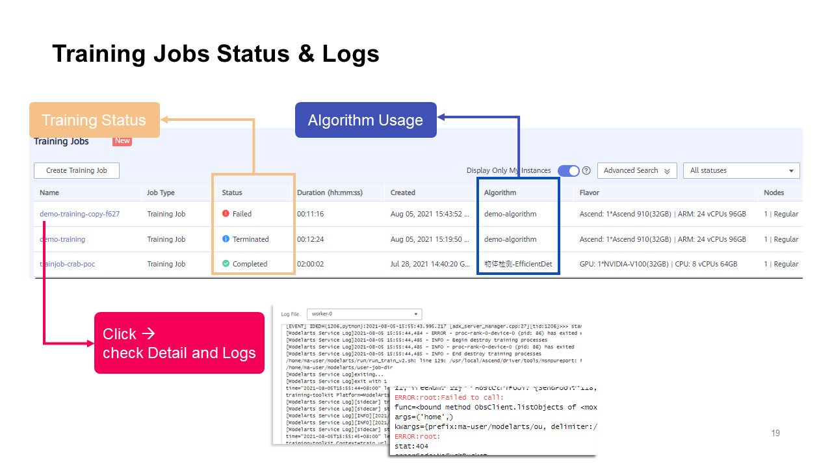Click help icon beside Display Only My Instances
This screenshot has width=832, height=468.
click(586, 170)
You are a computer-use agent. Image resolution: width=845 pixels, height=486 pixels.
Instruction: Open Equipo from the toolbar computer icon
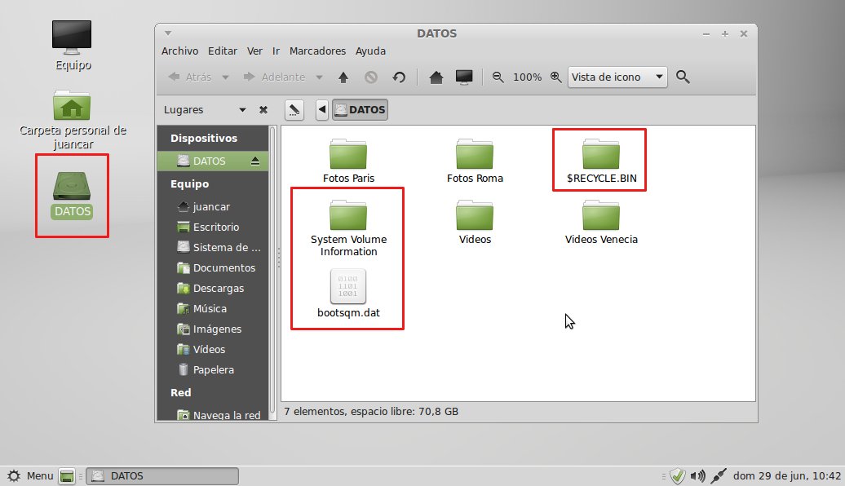pos(464,76)
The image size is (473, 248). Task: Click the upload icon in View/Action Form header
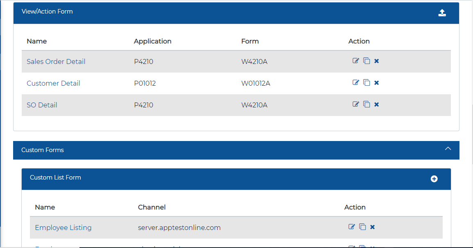442,13
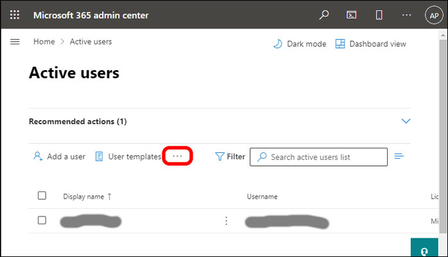Click Add a user

pos(59,156)
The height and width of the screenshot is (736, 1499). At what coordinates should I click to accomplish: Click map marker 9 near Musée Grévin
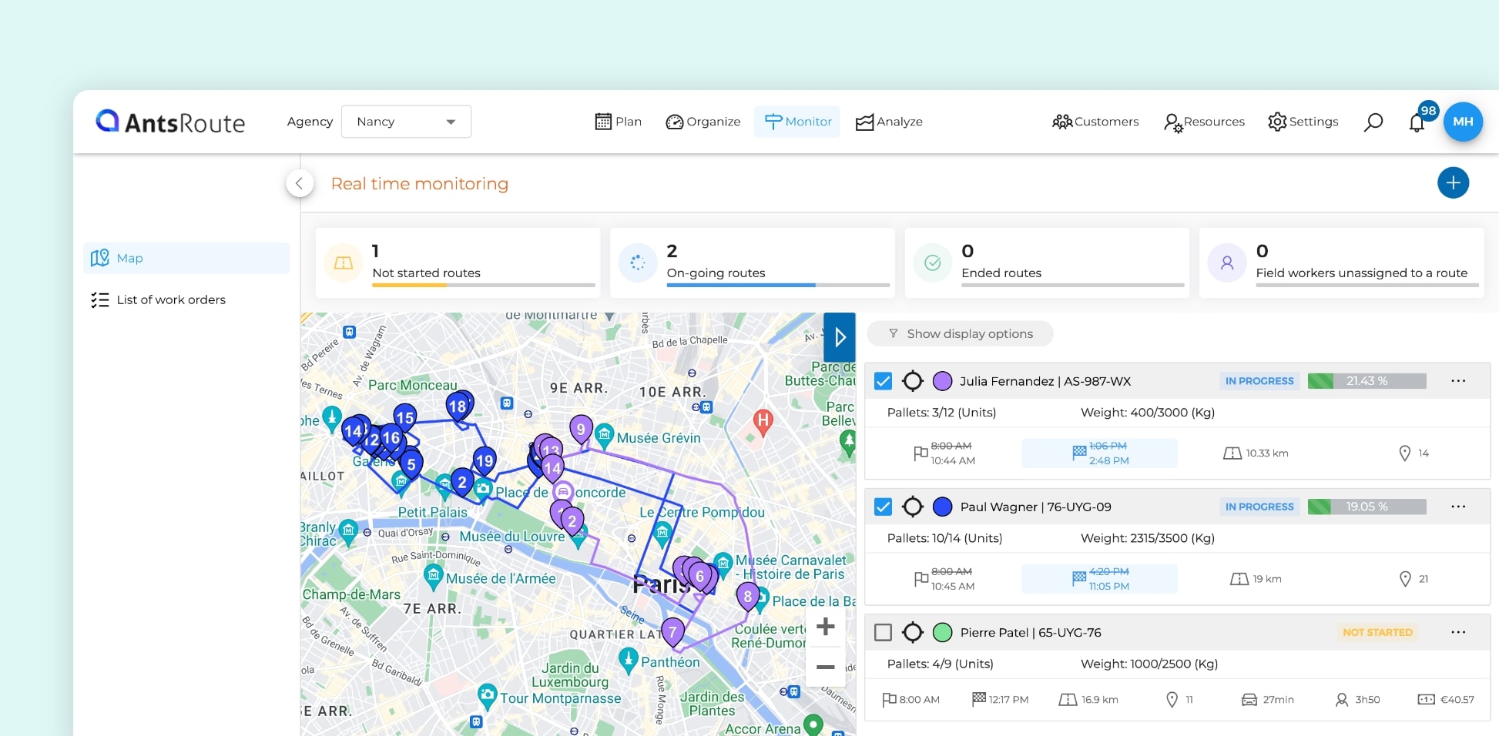[x=581, y=429]

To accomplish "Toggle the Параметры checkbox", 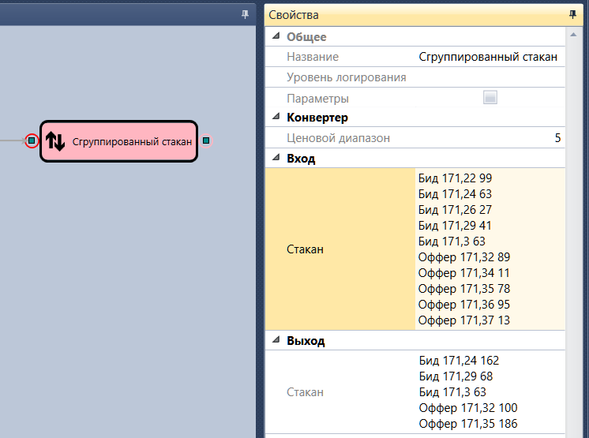I will point(490,98).
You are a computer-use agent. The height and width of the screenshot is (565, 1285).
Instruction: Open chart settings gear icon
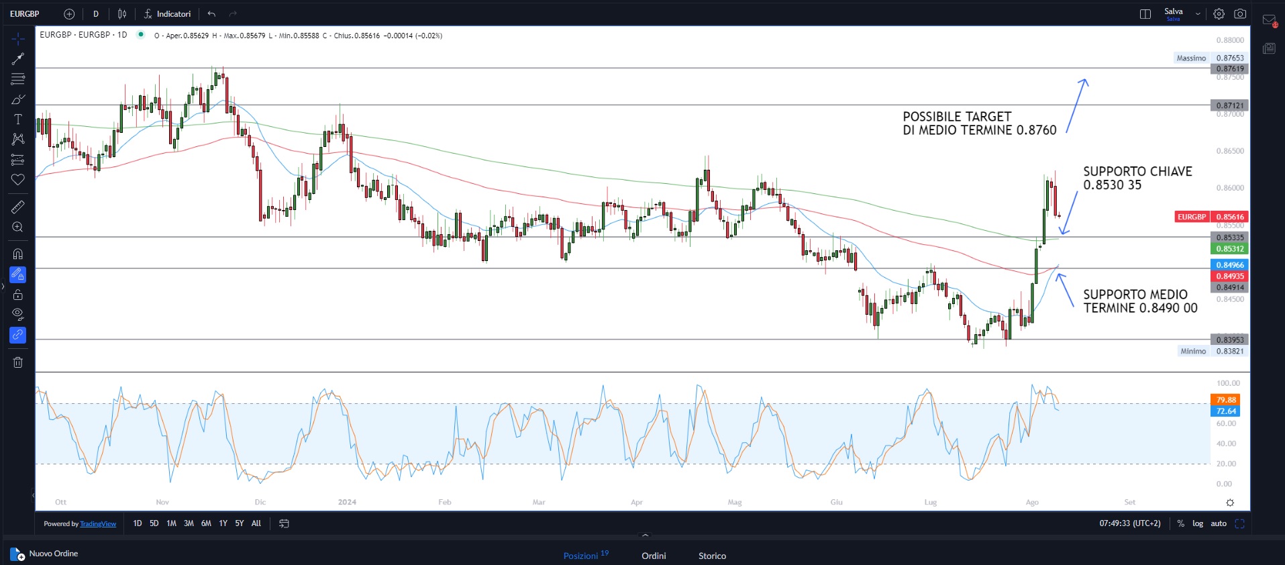pyautogui.click(x=1219, y=14)
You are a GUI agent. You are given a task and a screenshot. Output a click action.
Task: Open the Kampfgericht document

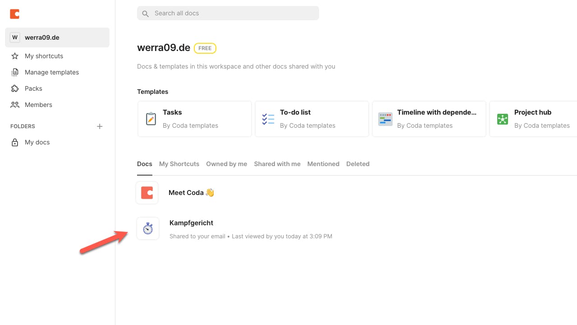(x=191, y=223)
-*-
### INSTRUCTIONS TO FOLLOW
Look through the entries and find each line that has the string "agent". Copy those lines.

### WRITTEN RESPONSE
You are a computer-use agent. Image resolution: width=845 pixels, height=486 pixels.
You are a computer-use agent. The height and width of the screenshot is (565, 1285).
You are a GUI agent. You are given a task and a screenshot. Output a click action.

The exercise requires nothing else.